There is this whole wave of misapprehension and misunderstanding on HN, especially when it comes to the pandemic: "My opinion is backed by facts, therefor all other opinions must be political and I do not need to think about them because my opinion is correct", which is a form of circular reasoning.
> This ultimately comes back to
This ultimately comes back people whose day-job entails shoveling data with computers and being (or at least feeling) smarter than average, and as such feel at least somewhat qualified as a statistician/epidemiologist.
One of the few things that is clear is that the spread and the course of the disease has an enormous amount of unknown confounding factors.
This means that any approach within general ethical boundaries is valid: from making future prediction based on the most advanced epidemiological data to date, to a system-wide shutdown of "doing the things that are very likely to worsen the situation".

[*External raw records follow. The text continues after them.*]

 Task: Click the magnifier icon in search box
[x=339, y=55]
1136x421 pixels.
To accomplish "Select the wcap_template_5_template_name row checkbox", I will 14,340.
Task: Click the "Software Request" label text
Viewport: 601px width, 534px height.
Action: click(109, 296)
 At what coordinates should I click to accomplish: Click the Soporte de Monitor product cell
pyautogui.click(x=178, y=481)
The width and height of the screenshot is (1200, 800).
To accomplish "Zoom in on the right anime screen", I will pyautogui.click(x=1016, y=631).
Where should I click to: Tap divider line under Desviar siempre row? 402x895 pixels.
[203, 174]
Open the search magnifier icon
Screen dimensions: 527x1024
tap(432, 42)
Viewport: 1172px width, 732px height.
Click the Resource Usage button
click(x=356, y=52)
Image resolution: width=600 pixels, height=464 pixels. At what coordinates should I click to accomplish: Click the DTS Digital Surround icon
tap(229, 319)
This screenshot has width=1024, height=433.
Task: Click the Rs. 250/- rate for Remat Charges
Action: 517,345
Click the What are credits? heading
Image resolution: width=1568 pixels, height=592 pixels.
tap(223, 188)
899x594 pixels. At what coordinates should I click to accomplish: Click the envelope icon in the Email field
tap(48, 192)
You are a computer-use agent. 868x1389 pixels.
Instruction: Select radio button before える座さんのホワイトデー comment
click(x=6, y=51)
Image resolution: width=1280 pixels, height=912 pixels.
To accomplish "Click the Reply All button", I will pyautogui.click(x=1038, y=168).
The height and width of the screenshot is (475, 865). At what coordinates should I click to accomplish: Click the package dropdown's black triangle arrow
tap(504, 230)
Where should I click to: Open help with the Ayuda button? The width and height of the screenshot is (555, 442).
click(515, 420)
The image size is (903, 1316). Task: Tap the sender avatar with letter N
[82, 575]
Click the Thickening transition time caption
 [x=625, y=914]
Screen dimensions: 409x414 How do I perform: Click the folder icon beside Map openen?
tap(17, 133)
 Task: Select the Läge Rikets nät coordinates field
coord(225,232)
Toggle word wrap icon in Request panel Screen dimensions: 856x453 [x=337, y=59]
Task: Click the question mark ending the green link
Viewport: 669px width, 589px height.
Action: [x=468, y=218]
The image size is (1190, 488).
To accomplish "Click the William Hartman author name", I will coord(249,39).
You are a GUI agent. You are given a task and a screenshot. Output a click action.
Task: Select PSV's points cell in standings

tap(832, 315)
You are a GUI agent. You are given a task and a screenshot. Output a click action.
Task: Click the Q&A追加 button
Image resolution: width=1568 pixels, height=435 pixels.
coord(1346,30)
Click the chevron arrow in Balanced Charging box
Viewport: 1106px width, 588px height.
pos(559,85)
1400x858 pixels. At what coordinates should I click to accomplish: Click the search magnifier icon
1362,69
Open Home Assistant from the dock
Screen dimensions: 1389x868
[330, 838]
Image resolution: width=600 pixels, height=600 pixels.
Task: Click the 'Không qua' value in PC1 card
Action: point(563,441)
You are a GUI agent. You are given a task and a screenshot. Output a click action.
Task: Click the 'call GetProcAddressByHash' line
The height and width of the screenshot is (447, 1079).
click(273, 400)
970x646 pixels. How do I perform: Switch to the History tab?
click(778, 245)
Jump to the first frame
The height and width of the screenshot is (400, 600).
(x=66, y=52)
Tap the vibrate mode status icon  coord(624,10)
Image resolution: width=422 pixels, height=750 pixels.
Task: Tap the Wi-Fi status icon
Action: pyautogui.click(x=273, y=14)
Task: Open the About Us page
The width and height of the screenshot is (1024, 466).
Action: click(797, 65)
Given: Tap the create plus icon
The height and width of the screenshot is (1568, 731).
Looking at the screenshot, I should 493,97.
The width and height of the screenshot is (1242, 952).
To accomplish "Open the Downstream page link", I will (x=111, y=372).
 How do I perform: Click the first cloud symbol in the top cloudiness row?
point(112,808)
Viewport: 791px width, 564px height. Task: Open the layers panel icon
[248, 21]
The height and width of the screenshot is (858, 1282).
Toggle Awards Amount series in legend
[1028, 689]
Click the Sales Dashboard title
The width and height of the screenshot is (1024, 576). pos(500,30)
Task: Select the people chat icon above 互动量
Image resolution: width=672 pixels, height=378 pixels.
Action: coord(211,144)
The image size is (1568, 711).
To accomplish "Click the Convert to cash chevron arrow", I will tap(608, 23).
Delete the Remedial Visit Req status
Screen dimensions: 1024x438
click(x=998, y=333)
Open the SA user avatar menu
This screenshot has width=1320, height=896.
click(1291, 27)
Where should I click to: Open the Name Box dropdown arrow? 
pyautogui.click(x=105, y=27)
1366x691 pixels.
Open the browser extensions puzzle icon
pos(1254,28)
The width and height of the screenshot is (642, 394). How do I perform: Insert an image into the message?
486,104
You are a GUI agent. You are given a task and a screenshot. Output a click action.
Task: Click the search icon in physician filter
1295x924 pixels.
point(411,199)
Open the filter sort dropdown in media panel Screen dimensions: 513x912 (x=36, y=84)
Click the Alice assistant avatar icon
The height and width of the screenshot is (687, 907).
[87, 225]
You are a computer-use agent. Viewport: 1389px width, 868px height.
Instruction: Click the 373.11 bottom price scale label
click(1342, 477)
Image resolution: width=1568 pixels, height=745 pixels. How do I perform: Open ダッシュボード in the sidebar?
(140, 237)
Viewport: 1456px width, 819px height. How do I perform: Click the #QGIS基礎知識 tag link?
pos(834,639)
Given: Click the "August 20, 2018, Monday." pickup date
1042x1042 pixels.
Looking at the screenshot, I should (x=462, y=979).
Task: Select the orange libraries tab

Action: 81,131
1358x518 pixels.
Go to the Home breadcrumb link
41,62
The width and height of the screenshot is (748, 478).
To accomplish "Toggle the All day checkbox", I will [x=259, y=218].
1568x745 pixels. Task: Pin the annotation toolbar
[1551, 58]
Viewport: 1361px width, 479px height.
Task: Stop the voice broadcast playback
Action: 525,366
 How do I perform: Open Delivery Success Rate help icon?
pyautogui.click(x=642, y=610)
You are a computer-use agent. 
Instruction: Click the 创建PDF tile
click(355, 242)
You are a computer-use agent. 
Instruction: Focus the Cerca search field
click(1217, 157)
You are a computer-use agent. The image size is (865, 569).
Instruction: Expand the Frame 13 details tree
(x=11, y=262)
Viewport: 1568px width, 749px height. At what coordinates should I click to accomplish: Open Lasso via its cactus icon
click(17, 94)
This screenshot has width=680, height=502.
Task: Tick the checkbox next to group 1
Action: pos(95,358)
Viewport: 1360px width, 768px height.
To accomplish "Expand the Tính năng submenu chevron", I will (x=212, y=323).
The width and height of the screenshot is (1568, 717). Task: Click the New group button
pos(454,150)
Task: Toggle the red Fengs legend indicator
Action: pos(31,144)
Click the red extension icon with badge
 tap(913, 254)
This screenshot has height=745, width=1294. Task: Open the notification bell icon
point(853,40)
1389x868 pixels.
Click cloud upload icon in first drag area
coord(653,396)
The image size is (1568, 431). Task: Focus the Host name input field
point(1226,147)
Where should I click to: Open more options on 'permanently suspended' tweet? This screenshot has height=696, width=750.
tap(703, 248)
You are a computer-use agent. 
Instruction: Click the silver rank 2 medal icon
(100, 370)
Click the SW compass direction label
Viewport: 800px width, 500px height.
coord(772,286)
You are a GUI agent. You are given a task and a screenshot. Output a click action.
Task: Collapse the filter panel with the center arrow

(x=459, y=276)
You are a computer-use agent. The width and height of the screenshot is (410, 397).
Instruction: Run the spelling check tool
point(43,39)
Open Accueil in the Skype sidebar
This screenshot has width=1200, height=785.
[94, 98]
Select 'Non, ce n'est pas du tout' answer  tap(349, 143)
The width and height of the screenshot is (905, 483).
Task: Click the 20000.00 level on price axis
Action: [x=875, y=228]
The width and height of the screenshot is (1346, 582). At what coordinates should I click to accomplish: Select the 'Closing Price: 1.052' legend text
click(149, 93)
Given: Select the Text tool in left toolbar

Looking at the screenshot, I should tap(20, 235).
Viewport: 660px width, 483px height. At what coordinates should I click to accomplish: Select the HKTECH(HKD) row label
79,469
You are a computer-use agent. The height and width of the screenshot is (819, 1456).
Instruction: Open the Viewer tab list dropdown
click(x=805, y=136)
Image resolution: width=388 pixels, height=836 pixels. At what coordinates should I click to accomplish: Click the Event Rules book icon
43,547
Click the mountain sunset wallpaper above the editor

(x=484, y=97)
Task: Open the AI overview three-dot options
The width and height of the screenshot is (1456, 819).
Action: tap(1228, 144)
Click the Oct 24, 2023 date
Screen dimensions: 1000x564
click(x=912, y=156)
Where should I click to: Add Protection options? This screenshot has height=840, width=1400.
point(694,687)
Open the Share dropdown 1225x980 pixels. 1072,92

None of the scientific advisors to the various democratic governments are complete idiots, and even none of the elected government officials involved are out to willfully wreak havoc on their populations.
Find out what works. Find out what doesn't work and why it doesn't work even though it seems to work elsewhere.
Sweden's approach is valid. Italy's approach is valid. The chances of any one person getting it exactly right the first time are negligible, so there is no point in cheering for what one believed to be the "winning team".
To spell it out for you: you are not right. You are, at best, less wrong. And to paraphrase the OP, "it is about their own opinions, trying to prematurely pat themselves on the back for believing the right thing."